* Task statement *
Format the data below as a Markdown table with the columns "Row" and "Line", giving each non-blank line its own numbered row and omitting blank lines.

....................

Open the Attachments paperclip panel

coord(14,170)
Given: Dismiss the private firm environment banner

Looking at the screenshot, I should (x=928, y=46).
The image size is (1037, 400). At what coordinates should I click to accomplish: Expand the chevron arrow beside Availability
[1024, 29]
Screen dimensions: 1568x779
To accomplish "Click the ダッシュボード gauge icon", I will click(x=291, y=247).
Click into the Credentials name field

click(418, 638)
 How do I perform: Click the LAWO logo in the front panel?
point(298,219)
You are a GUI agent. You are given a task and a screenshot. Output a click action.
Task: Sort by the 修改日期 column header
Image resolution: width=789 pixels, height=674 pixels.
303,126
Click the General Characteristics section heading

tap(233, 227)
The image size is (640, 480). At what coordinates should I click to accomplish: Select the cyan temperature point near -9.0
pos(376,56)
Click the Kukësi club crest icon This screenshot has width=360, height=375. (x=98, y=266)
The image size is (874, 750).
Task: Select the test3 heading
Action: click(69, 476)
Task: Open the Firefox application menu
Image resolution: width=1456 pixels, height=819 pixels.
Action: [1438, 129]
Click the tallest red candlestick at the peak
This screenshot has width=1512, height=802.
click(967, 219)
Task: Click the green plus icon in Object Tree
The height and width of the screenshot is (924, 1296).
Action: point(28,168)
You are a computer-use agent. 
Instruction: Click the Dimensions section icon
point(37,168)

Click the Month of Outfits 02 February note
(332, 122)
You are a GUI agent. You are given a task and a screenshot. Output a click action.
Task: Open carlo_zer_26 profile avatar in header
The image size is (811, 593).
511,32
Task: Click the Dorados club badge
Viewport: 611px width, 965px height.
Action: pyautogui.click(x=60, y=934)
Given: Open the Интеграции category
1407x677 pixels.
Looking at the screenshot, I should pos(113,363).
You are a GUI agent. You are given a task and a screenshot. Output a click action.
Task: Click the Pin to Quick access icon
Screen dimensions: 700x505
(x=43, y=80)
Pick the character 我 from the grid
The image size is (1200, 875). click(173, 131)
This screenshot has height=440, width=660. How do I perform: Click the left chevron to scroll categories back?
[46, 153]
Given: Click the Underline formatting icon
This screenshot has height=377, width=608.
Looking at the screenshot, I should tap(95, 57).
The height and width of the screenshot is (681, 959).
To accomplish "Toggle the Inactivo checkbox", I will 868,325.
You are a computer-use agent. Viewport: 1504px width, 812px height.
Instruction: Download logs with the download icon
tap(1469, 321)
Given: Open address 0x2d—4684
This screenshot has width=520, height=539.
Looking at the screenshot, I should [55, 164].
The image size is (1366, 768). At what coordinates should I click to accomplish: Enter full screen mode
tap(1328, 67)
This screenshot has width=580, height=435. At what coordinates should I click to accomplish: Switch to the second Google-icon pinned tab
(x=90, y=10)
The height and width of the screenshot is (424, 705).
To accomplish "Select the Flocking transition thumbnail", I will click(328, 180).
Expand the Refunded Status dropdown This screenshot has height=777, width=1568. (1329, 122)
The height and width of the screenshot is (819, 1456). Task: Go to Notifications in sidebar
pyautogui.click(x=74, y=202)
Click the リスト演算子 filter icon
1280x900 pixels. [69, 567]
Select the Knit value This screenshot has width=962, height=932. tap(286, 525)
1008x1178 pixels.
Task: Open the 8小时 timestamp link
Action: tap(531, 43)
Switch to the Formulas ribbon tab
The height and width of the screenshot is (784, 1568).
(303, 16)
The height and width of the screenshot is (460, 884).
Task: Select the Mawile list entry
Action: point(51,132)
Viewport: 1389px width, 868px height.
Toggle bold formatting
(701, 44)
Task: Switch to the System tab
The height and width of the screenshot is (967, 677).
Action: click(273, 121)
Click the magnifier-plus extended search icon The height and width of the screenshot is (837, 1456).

....................

* Solution for this task *
| Row | Line |
|---|---|
| 1 | Open the Attachments paperclip panel |
| 2 | coord(14,170) |
| 3 | Given: Dismiss the private firm environment banner |
| 4 | Looking at the screenshot, I should (x=928, y=46). |
| 5 | The image size is (1037, 400). At what coordinates should I click to accomplish: Expand the chevron arrow beside Availability |
| 6 | [1024, 29] |
| 7 | Screen dimensions: 1568x779 |
| 8 | To accomplish "Click the ダッシュボード gauge icon", I will click(x=291, y=247). |
| 9 | Click into the Credentials name field |
| 10 | click(418, 638) |
| 11 |  How do I perform: Click the LAWO logo in the front panel? |
| 12 | point(298,219) |
| 13 | You are a GUI agent. You are given a task and a screenshot. Output a click action. |
| 14 | Task: Sort by the 修改日期 column header |
| 15 | Image resolution: width=789 pixels, height=674 pixels. |
| 16 | 303,126 |
| 17 | Click the General Characteristics section heading |
| 18 | tap(233, 227) |
| 19 | The image size is (640, 480). At what coordinates should I click to accomplish: Select the cyan temperature point near -9.0 |
| 20 | pos(376,56) |
| 21 | Click the Kukësi club crest icon This screenshot has width=360, height=375. (x=98, y=266) |
| 22 | The image size is (874, 750). |
| 23 | Task: Select the test3 heading |
| 24 | Action: click(69, 476) |
| 25 | Task: Open the Firefox application menu |
| 26 | Image resolution: width=1456 pixels, height=819 pixels. |
| 27 | Action: [1438, 129] |
| 28 | Click the tallest red candlestick at the peak |
| 29 | This screenshot has width=1512, height=802. |
| 30 | click(967, 219) |
| 31 | Task: Click the green plus icon in Object Tree |
| 32 | The height and width of the screenshot is (924, 1296). |
| 33 | Action: point(28,168) |
| 34 | You are a computer-use agent.  |
| 35 | Instruction: Click the Dimensions section icon |
| 36 | point(37,168) |
| 37 | Click the Month of Outfits 02 February note |
| 38 | (332, 122) |
| 39 | You are a GUI agent. You are given a task and a screenshot. Output a click action. |
| 40 | Task: Open carlo_zer_26 profile avatar in header |
| 41 | The image size is (811, 593). |
| 42 | 511,32 |
| 43 | Task: Click the Dorados club badge |
| 44 | Viewport: 611px width, 965px height. |
| 45 | Action: pyautogui.click(x=60, y=934) |
| 46 | Given: Open the Интеграции category |
| 47 | 1407x677 pixels. |
| 48 | Looking at the screenshot, I should pos(113,363). |
| 49 | You are a GUI agent. You are given a task and a screenshot. Output a click action. |
| 50 | Task: Click the Pin to Quick access icon |
| 51 | Screen dimensions: 700x505 |
| 52 | (x=43, y=80) |
| 53 | Pick the character 我 from the grid |
| 54 | The image size is (1200, 875). click(173, 131) |
| 55 | This screenshot has height=440, width=660. How do I perform: Click the left chevron to scroll categories back? |
| 56 | [46, 153] |
| 57 | Given: Click the Underline formatting icon |
| 58 | This screenshot has height=377, width=608. |
| 59 | Looking at the screenshot, I should tap(95, 57). |
| 60 | The height and width of the screenshot is (681, 959). |
| 61 | To accomplish "Toggle the Inactivo checkbox", I will 868,325. |
| 62 | You are a computer-use agent. Viewport: 1504px width, 812px height. |
| 63 | Instruction: Download logs with the download icon |
| 64 | tap(1469, 321) |
| 65 | Given: Open address 0x2d—4684 |
| 66 | This screenshot has width=520, height=539. |
| 67 | Looking at the screenshot, I should [55, 164]. |
| 68 | The image size is (1366, 768). At what coordinates should I click to accomplish: Enter full screen mode |
| 69 | tap(1328, 67) |
| 70 | This screenshot has width=580, height=435. At what coordinates should I click to accomplish: Switch to the second Google-icon pinned tab |
| 71 | (x=90, y=10) |
| 72 | The height and width of the screenshot is (424, 705). |
| 73 | To accomplish "Select the Flocking transition thumbnail", I will click(328, 180). |
| 74 | Expand the Refunded Status dropdown This screenshot has height=777, width=1568. (1329, 122) |
| 75 | The height and width of the screenshot is (819, 1456). Task: Go to Notifications in sidebar |
| 76 | pyautogui.click(x=74, y=202) |
| 77 | Click the リスト演算子 filter icon |
| 78 | 1280x900 pixels. [69, 567] |
| 79 | Select the Knit value This screenshot has width=962, height=932. tap(286, 525) |
| 80 | 1008x1178 pixels. |
| 81 | Task: Open the 8小时 timestamp link |
| 82 | Action: tap(531, 43) |
| 83 | Switch to the Formulas ribbon tab |
| 84 | The height and width of the screenshot is (784, 1568). |
| 85 | (303, 16) |
| 86 | The height and width of the screenshot is (460, 884). |
| 87 | Task: Select the Mawile list entry |
| 88 | Action: point(51,132) |
| 89 | Viewport: 1389px width, 868px height. |
| 90 | Toggle bold formatting |
| 91 | (701, 44) |
| 92 | Task: Switch to the System tab |
| 93 | The height and width of the screenshot is (967, 677). |
| 94 | Action: click(273, 121) |
| 95 | Click the magnifier-plus extended search icon The height and width of the screenshot is (837, 1456). |